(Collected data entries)
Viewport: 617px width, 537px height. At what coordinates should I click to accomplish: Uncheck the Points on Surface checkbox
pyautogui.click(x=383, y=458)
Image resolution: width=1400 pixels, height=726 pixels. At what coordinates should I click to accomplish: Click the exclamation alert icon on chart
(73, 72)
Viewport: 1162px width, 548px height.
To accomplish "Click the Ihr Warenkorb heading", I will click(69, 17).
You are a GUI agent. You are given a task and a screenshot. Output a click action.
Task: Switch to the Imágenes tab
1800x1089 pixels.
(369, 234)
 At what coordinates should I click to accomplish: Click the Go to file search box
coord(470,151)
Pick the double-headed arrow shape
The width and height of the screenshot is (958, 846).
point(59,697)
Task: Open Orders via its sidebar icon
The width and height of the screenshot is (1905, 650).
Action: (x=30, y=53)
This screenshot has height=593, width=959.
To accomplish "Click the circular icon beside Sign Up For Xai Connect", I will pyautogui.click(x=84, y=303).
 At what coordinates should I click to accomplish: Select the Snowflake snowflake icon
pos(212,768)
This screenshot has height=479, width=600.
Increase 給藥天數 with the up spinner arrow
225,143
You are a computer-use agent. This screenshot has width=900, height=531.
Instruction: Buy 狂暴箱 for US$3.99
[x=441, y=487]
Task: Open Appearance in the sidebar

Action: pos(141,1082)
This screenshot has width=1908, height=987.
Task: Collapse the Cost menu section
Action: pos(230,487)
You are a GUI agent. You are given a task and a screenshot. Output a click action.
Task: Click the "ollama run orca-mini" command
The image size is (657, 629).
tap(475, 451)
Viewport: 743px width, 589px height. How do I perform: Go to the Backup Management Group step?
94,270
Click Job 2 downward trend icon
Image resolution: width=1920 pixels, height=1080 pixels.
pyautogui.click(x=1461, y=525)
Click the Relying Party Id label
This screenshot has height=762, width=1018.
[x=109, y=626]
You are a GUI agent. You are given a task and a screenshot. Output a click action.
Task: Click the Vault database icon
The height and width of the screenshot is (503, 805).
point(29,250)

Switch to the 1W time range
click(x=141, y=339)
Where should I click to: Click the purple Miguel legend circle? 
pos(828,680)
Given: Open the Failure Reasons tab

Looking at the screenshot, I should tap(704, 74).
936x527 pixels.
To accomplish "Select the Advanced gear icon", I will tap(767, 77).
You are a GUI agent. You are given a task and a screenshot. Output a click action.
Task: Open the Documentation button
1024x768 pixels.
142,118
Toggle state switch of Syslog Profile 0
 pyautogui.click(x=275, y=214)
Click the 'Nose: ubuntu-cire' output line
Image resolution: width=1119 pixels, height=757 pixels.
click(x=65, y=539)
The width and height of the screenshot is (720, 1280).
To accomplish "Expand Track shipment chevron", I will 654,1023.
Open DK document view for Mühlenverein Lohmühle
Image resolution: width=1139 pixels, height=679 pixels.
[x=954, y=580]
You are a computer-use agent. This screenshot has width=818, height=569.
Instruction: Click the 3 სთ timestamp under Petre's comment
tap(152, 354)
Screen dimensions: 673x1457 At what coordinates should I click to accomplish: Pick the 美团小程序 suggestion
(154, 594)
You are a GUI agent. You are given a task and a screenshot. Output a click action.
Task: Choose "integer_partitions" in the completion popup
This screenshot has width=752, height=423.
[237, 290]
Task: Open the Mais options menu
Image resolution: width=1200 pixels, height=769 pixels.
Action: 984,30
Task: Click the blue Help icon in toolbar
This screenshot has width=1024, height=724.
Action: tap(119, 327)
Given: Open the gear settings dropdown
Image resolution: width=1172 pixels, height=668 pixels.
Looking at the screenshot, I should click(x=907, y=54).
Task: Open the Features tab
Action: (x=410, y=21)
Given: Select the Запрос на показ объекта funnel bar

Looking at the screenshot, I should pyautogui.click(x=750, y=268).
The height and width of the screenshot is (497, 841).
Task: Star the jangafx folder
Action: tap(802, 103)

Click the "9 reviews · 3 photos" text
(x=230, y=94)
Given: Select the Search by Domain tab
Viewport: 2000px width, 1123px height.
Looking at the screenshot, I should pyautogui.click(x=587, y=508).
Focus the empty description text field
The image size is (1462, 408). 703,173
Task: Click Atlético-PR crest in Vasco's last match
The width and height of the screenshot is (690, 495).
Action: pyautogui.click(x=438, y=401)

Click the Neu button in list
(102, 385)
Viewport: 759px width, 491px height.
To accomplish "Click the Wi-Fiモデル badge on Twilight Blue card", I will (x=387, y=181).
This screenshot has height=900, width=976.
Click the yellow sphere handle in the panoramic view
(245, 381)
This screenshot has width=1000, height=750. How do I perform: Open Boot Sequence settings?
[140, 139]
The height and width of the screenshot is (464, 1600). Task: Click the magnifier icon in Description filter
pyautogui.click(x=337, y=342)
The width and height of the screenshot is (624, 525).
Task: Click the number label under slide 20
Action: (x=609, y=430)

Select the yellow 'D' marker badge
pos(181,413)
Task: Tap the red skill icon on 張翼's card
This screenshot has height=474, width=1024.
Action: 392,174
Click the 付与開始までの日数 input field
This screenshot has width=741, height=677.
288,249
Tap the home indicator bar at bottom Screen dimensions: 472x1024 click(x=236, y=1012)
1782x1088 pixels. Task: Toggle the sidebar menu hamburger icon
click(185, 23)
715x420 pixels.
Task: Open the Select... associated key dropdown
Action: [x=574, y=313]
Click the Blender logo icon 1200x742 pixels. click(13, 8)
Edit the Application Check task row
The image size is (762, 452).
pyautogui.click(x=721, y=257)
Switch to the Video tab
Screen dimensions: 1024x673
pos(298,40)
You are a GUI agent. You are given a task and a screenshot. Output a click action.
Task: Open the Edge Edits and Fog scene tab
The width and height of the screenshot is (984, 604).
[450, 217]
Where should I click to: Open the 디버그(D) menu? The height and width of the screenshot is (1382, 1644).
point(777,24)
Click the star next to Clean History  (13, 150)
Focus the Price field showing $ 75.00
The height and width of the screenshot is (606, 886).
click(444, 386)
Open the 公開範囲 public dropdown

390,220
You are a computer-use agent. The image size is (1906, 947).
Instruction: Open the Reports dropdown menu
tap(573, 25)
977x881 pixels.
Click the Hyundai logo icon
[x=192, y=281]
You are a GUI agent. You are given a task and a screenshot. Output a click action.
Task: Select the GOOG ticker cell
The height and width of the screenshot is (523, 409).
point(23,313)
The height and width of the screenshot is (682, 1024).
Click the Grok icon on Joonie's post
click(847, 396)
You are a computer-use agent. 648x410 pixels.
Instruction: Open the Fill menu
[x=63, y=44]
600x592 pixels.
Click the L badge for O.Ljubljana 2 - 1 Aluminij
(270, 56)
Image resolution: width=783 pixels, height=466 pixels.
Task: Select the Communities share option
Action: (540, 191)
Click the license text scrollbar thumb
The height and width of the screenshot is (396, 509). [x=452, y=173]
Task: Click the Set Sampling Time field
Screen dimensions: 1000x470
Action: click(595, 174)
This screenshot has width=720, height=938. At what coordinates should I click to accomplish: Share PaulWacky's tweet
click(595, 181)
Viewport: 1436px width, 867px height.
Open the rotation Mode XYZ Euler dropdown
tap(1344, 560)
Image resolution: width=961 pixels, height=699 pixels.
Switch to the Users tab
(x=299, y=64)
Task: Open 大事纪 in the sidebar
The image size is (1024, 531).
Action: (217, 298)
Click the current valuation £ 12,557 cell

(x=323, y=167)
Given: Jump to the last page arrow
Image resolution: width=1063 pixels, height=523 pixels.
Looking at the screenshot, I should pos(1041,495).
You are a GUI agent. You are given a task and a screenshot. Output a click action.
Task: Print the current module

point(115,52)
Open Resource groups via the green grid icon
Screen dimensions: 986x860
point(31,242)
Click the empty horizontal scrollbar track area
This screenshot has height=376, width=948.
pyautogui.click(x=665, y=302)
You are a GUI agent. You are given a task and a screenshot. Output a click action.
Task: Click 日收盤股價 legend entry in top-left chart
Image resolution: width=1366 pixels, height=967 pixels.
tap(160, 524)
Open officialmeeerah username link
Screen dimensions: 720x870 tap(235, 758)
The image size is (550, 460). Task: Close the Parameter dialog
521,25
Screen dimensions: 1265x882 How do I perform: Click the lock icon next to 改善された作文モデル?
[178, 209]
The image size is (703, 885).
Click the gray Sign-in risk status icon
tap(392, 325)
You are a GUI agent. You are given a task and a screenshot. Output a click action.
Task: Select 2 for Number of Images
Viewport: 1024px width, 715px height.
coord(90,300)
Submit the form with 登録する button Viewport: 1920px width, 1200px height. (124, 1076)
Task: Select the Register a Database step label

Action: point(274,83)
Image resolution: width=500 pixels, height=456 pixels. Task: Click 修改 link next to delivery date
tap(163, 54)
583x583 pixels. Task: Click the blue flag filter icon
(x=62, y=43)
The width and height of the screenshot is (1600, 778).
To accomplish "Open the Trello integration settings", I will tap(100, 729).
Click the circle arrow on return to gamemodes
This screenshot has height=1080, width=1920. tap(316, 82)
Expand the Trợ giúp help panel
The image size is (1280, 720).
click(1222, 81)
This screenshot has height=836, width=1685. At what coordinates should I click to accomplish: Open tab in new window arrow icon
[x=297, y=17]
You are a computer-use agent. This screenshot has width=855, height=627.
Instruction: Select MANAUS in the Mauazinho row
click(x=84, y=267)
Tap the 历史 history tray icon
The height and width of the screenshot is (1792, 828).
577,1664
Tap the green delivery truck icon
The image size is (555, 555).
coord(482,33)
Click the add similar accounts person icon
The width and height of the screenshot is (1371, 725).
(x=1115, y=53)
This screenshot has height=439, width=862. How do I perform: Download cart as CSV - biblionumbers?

- [Task to complete]: In the lines above, find the word "last" and copy each line that contains it.

- [Task output]:
Task: Click Atlético-PR crest in Vasco's last match
Given: Jump to the last page arrow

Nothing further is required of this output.